Homework 2-6

Adapted from Brown University CSCI0931. Used with Permission.

In this homework, we will finally finish what we set out to do and do some text analysis on the LegCo speeches.

In the first lecture (still remember that?), we talked about information and media literacy. Among the things that this entails is the ability to "Analyze messages in a variety of forms by identifying the author, purpose and point of view, and evaluating the quality and credibility of the content". In this last homework, we will use Python and text analysis to identify the speaker from LegCo speeches, and their emphasis on certain political issues.

To begin, download the following files. Make sure you save them in the same directory.

Task 1: Building a word frequency dictionary

The first task that we will do is to finish the buildDictionary() function. buildDictionary takes in a file, reads it in, and then builds up a word-frequency dictionary for all the words in the file.
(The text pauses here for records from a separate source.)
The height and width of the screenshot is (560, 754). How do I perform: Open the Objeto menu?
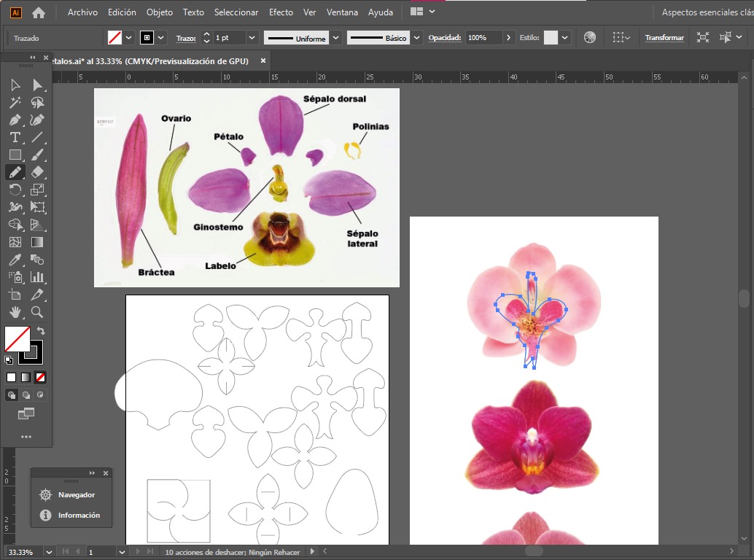click(x=160, y=12)
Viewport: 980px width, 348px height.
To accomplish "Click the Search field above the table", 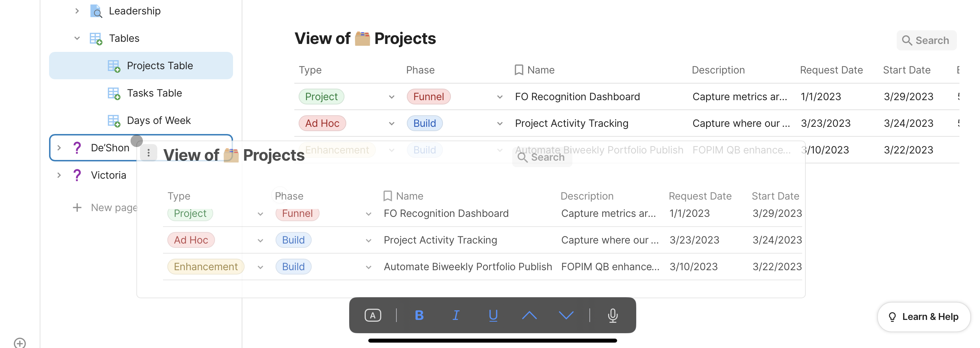I will [926, 40].
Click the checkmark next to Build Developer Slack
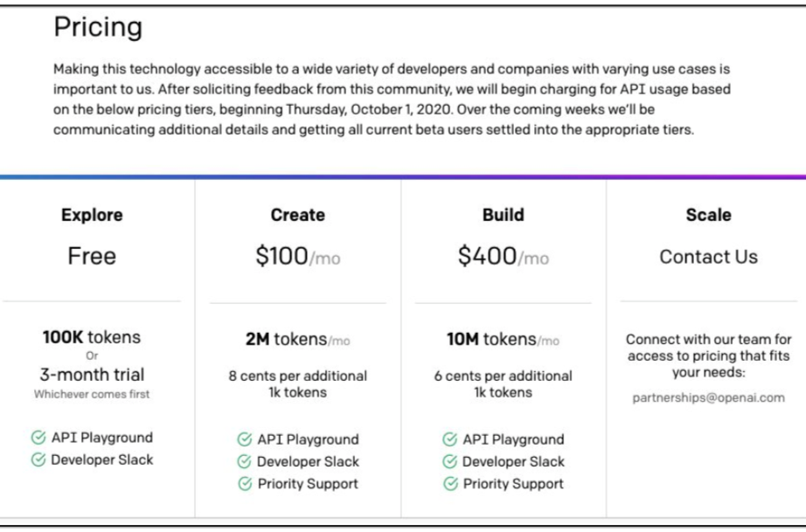 [x=450, y=461]
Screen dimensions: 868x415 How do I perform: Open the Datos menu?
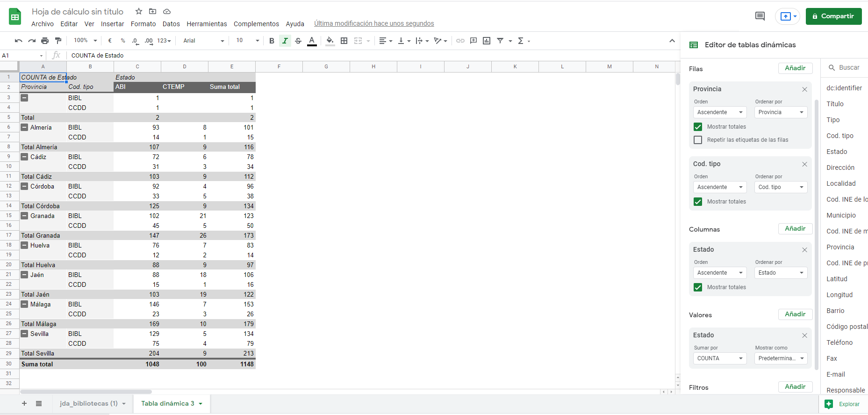[171, 24]
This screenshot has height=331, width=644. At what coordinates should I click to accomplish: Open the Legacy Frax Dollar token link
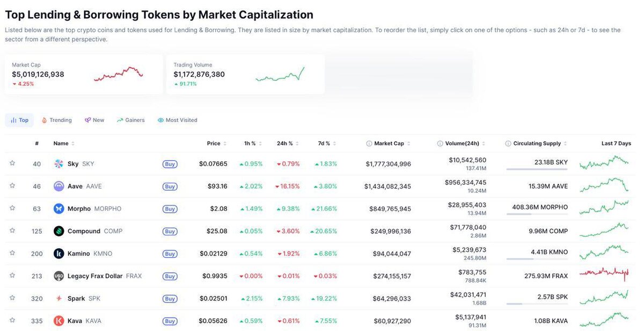pyautogui.click(x=94, y=276)
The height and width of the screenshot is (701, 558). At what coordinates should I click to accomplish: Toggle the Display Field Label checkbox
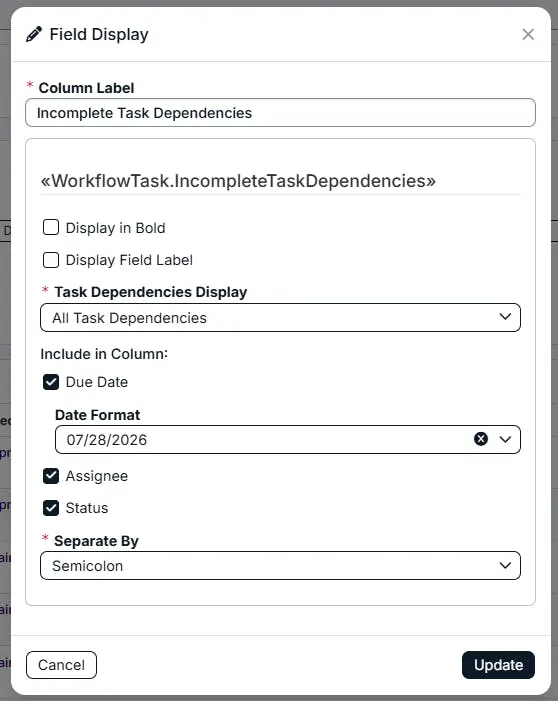(51, 260)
At the end of the function, it will return the word-frequency dictionary that it constructed.

Take a look at the outline for the buildDictionary() function. The wordFreq variable is there for you already -- that is what the dictionary is going to be called inside the function. The return statement is there for you too. Now fill in the rest of the programming statements. The comments should be able to give you some help.
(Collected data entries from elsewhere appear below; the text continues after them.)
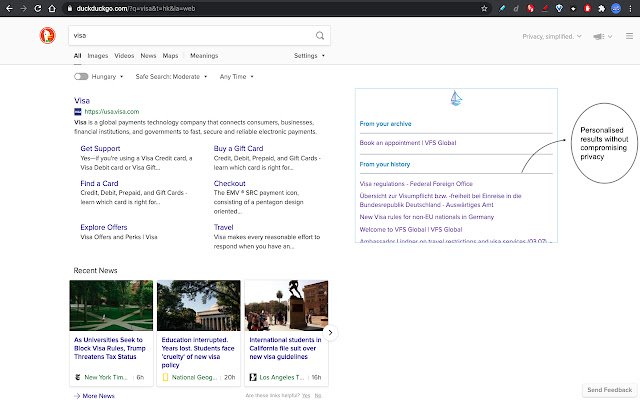Viewport: 640px width, 400px height.
Task: Reload the page in the browser
Action: (x=38, y=7)
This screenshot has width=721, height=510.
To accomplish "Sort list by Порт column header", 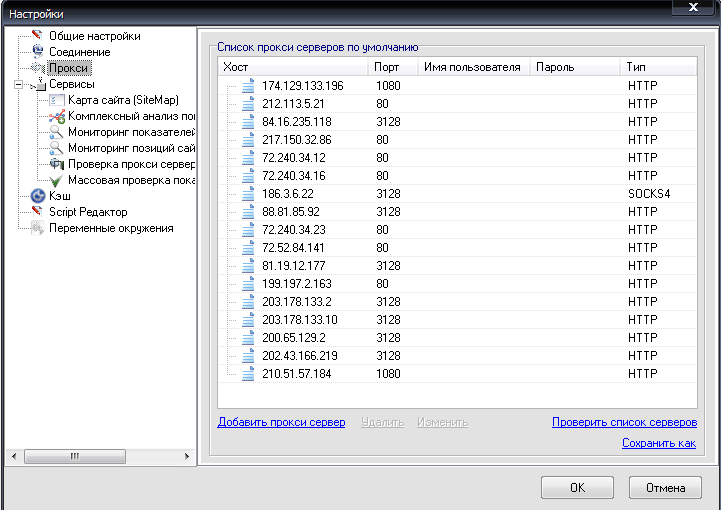I will pyautogui.click(x=392, y=67).
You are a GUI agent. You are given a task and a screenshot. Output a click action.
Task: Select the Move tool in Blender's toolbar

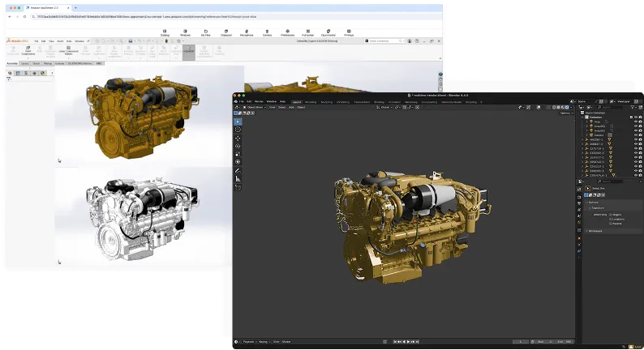tap(238, 138)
When you are done, run the program by typing F5. You should get the following output:

Building the word frequency dictionary for cat.txt
The wordFrequency dictionary for cat.txt is {'the': 0.09090909090909091, 'and': 0.09090909090909091, 
'mat': 0.09090909090909091, 'on': 0.09090909090909091, 'cat': 0.09090909090909091, 'sitting': 
0.09090909090909091, 'hat': 0.09090909090909091, 'a': 0.18181818181818182, 'wearing': 
0.09090909090909091, 'is': 0.09090909090909091}
Building the word frequency dictionary for dog.txt
The wordFrequency dictionary for dog.txt is {'the': 0.09090909090909091, 'dog': 0.09090909090909091, 
'and': 0.09090909090909091, 'standing': 0.09090909090909091, 'mat': 0.09090909090909091, 'on': 
0.09090909090909091, 'hat': 0.09090909090909091, 'a': 0.18181818181818182, 'wearing': 0.09090909090909091, 
'is': 0.09090909090909091}

(The line breaks may be in different places, and the order of the keys may be difference, but the values of the keys and the linked values should be the same.)

Task 2: Writing the distance function

The next task will be to write the function calculateDistance(). calculateDistance takes as arguments two word-frequency dictionaries and a list of words that we are interested in, and it will calculate the distance between the two word-frequency dictionaries, based on the Pythagoras Theorem.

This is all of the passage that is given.